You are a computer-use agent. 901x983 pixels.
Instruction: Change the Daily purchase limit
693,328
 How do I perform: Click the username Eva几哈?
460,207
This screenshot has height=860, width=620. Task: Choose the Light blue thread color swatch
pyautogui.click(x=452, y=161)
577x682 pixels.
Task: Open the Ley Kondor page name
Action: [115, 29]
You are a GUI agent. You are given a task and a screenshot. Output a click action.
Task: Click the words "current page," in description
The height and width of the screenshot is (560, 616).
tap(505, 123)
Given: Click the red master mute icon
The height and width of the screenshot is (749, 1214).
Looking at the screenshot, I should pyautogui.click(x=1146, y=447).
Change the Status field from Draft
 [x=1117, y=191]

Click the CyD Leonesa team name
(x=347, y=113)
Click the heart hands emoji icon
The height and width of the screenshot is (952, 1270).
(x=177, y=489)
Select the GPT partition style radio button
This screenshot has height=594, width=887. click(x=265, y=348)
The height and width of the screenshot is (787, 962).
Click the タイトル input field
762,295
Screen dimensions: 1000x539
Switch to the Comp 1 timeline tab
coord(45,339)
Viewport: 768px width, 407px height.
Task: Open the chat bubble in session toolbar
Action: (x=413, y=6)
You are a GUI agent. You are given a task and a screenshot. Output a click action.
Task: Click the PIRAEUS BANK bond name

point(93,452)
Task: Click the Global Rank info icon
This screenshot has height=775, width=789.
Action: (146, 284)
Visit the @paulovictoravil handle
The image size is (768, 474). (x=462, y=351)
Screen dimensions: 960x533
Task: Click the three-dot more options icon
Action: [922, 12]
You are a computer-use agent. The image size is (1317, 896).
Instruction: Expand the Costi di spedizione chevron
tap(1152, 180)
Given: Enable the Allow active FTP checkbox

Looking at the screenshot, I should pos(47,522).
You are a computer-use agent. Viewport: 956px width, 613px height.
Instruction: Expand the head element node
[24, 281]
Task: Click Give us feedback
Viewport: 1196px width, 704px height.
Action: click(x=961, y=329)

ACTIVITY:
Return word for word the lines above from the line with "Click the CyD Leonesa team name" to the line with "The height and width of the screenshot is (787, 962).", including both and leaving out all others.

ANSWER SPACE:
Click the CyD Leonesa team name
(x=347, y=113)
Click the heart hands emoji icon
The height and width of the screenshot is (952, 1270).
(x=177, y=489)
Select the GPT partition style radio button
This screenshot has height=594, width=887. click(x=265, y=348)
The height and width of the screenshot is (787, 962).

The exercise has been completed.